▶ **AIM**: Count the lines in the data below that contain the string "pixels", and reply with the number only.

---- MATERIAL FOR THIS EXERCISE

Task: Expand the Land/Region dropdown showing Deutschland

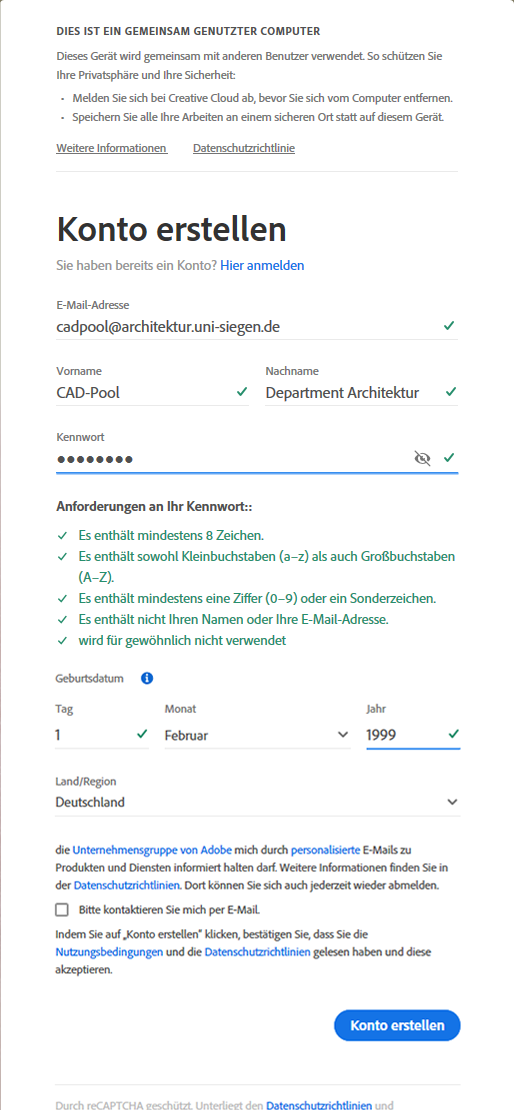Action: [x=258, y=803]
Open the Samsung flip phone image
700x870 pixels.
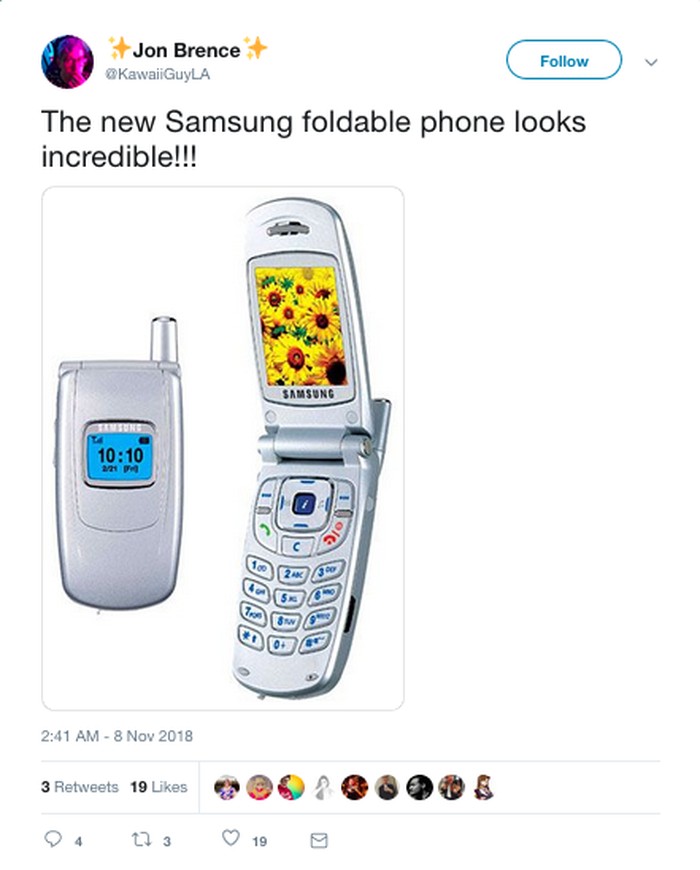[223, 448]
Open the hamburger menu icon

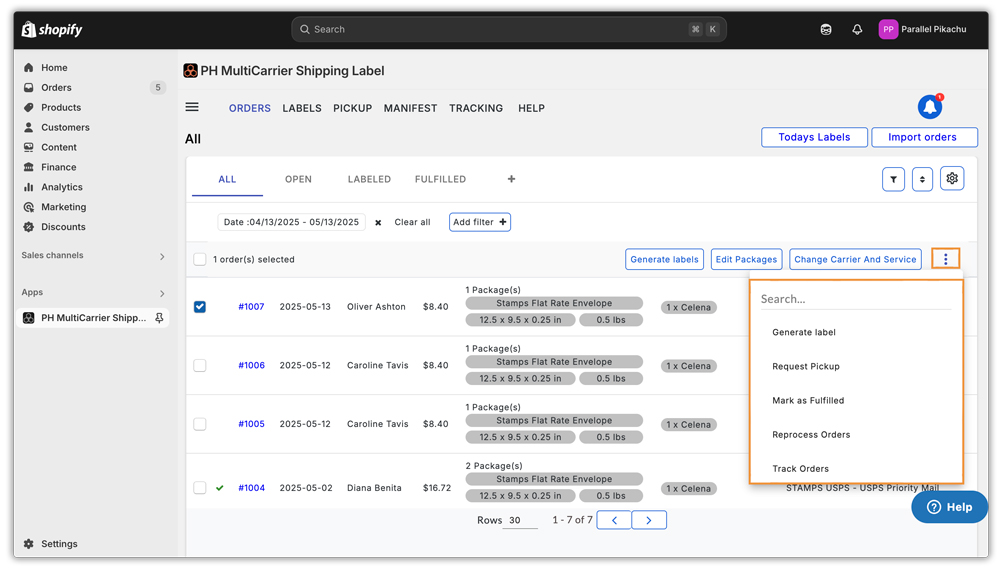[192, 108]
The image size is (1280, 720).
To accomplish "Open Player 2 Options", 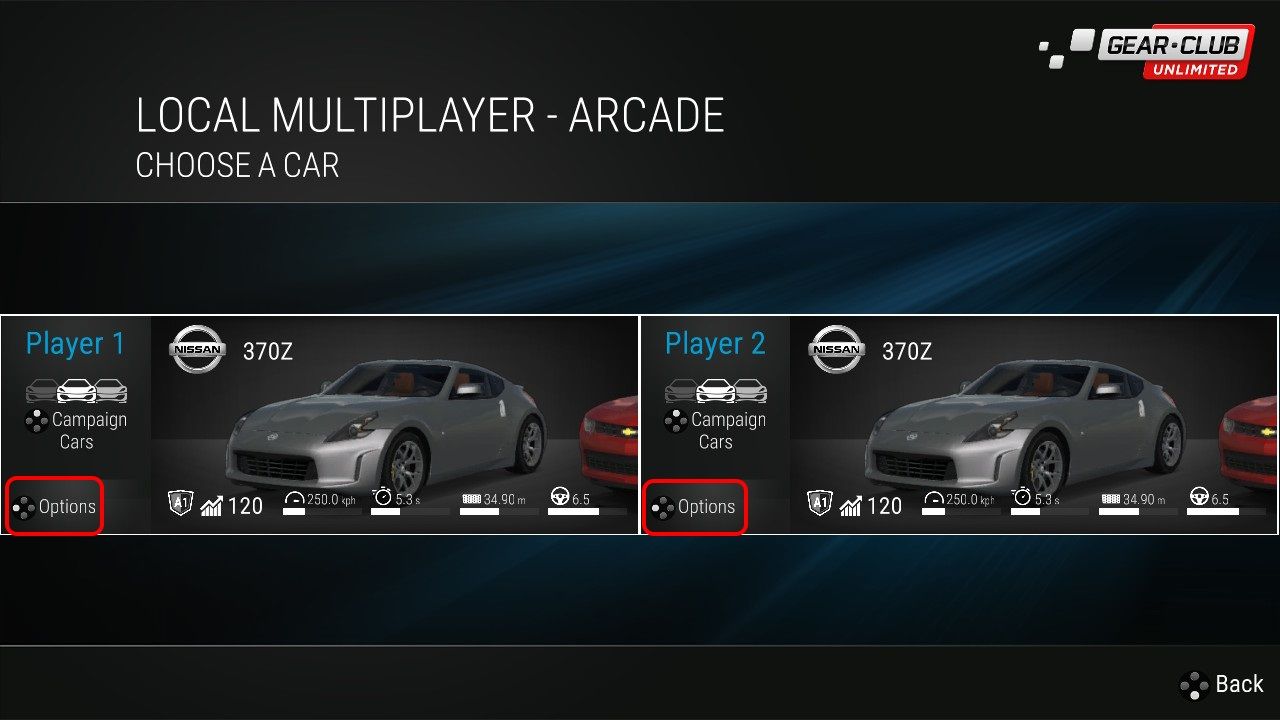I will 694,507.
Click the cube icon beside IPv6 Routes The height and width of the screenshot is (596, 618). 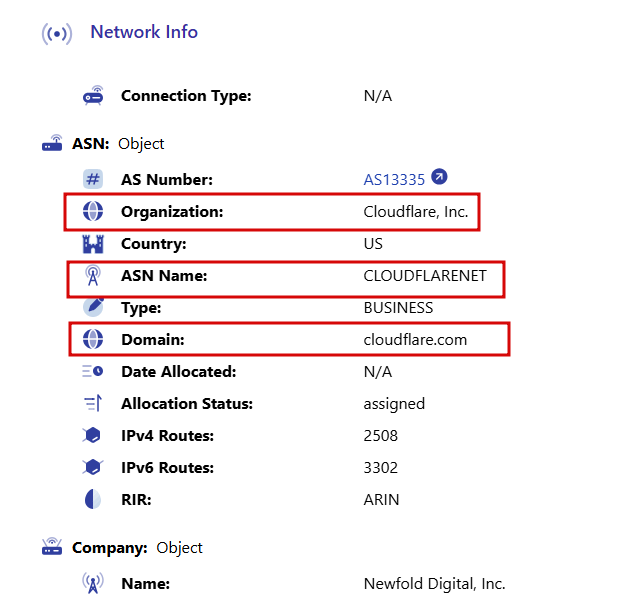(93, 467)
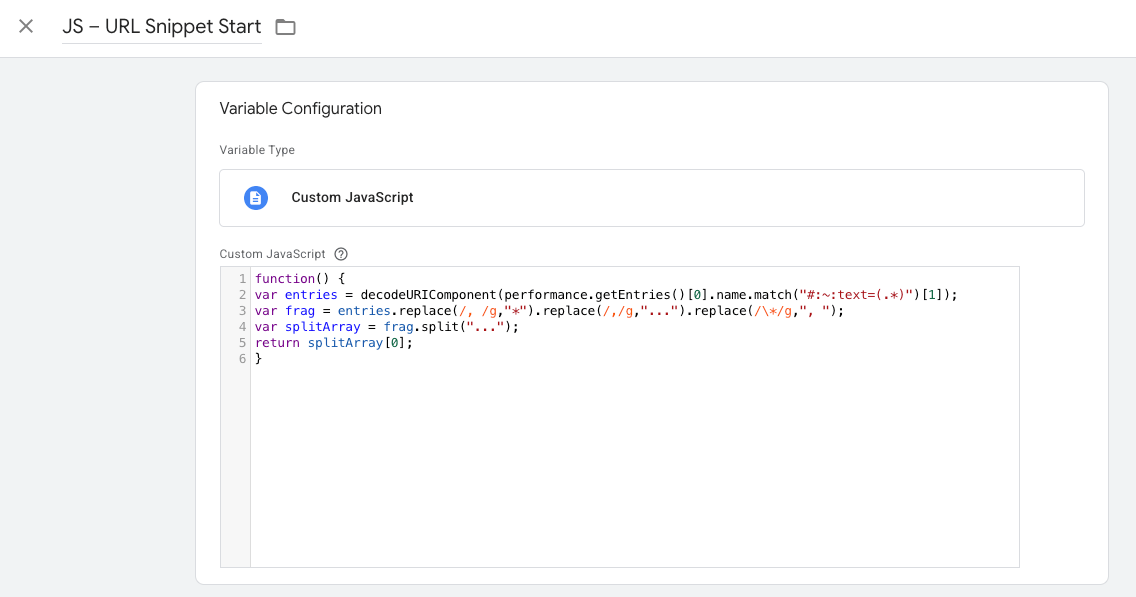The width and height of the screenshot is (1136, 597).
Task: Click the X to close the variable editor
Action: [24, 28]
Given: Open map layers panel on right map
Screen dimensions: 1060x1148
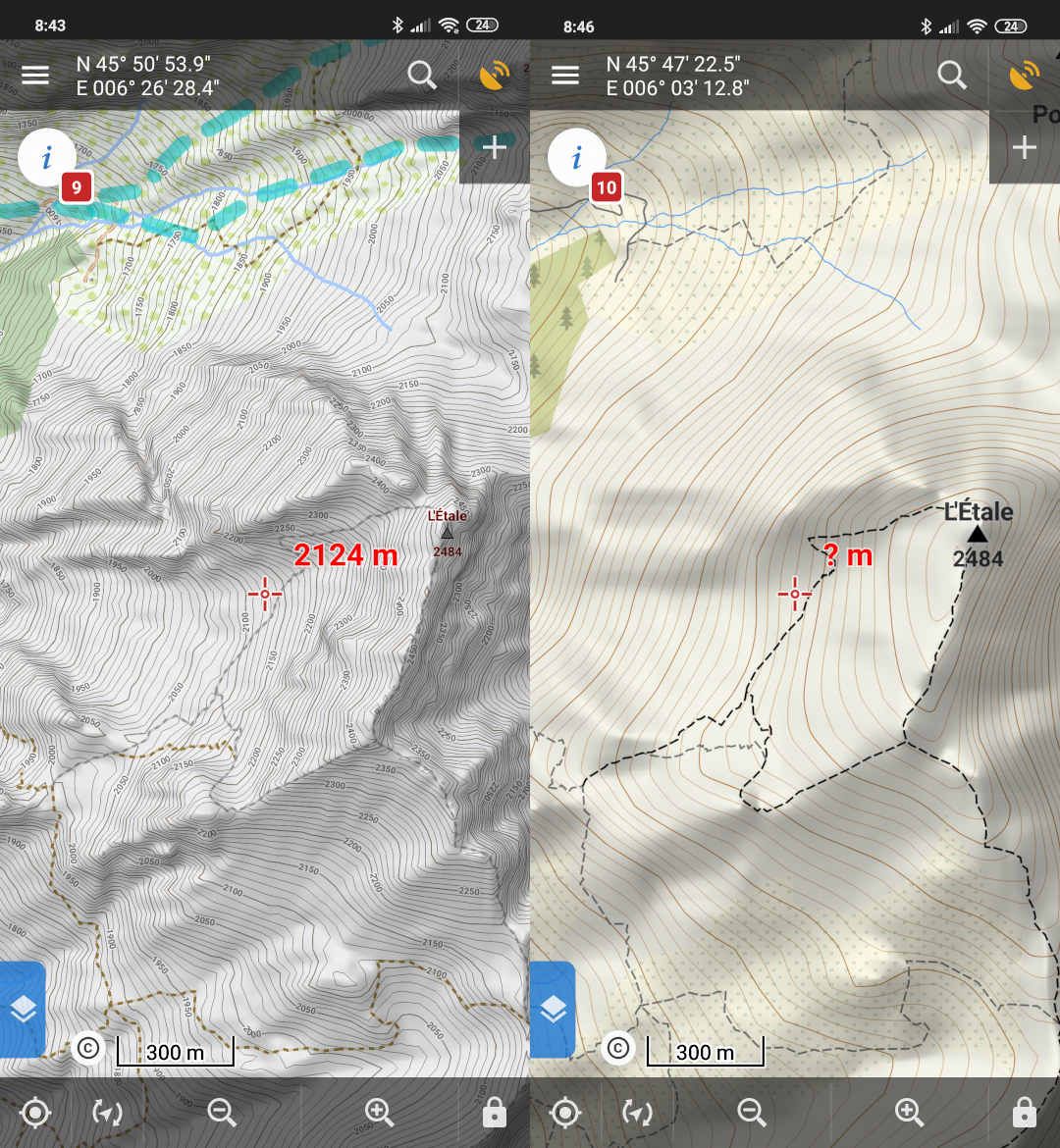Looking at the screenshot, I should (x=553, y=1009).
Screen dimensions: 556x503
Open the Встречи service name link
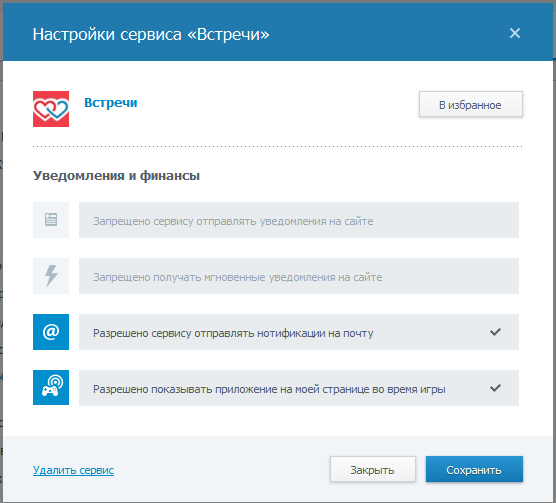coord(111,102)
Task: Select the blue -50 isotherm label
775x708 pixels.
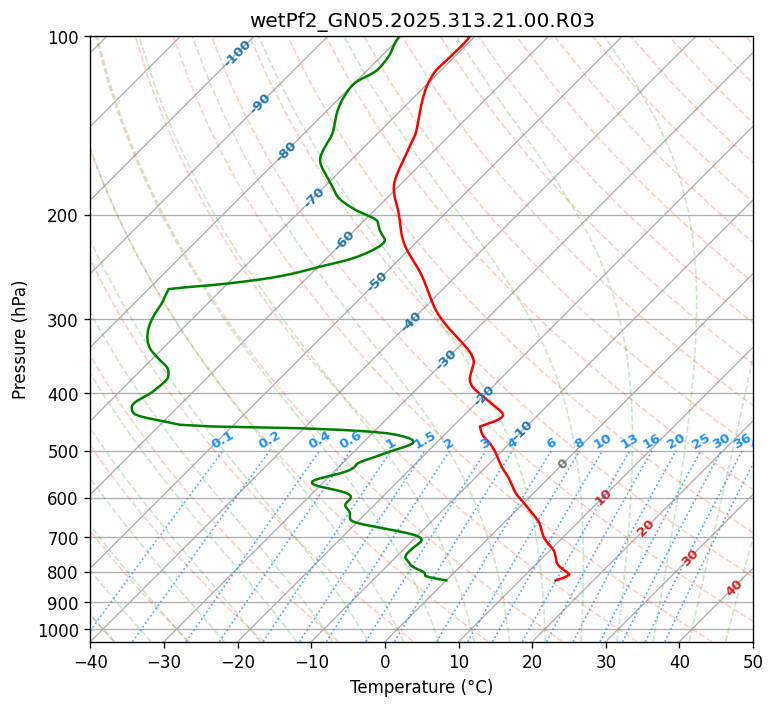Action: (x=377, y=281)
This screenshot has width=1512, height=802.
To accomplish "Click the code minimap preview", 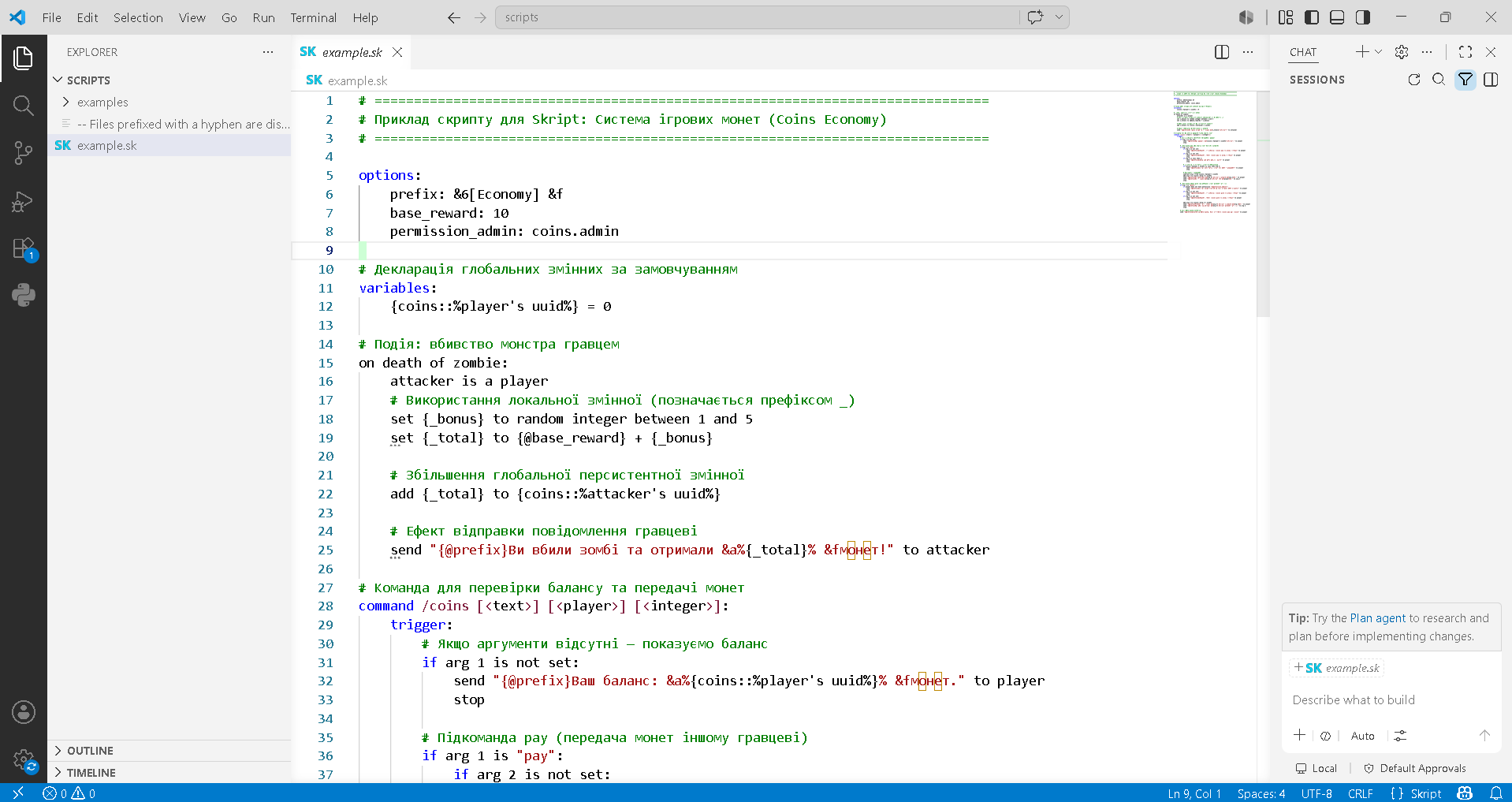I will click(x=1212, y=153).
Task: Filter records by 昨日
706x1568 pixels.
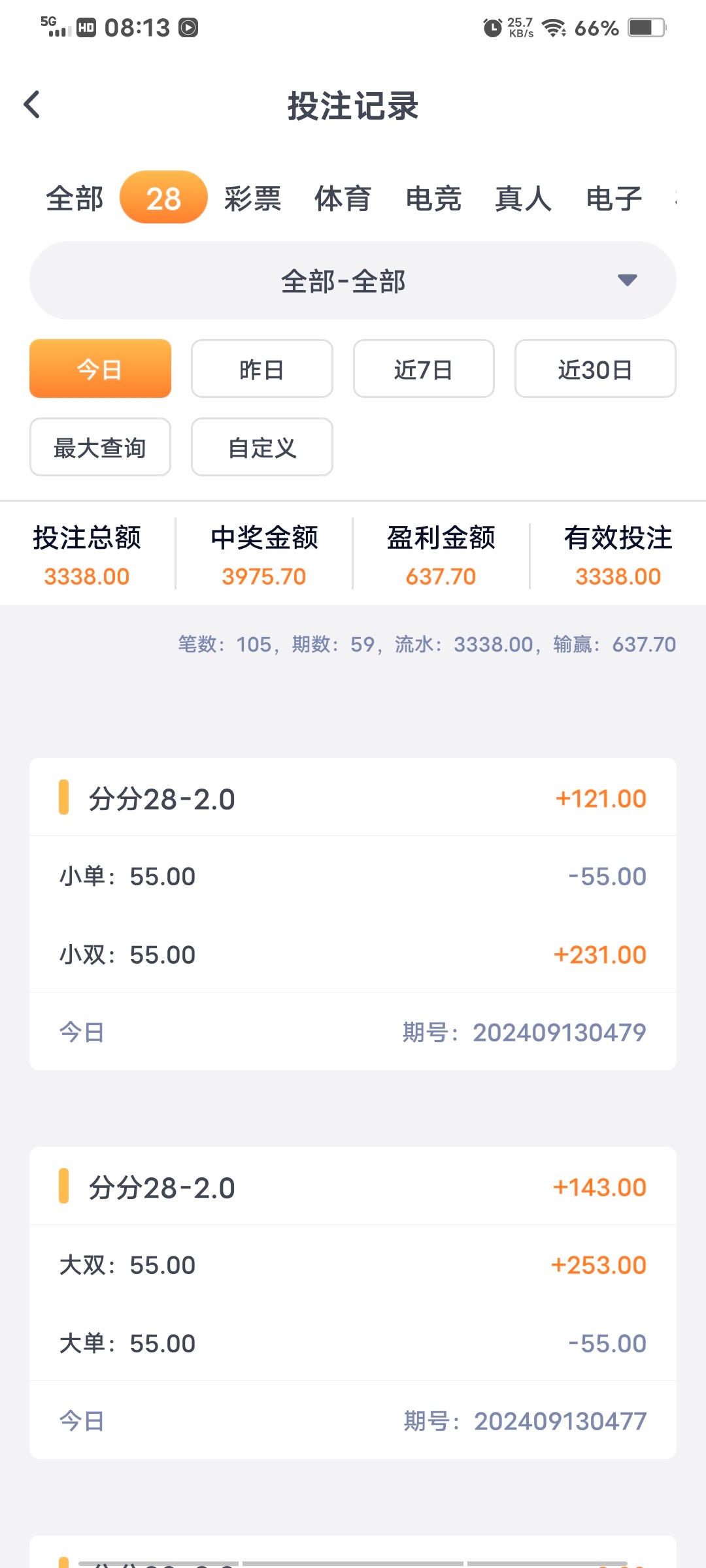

--------

▶ **FINAL RESULT**: 3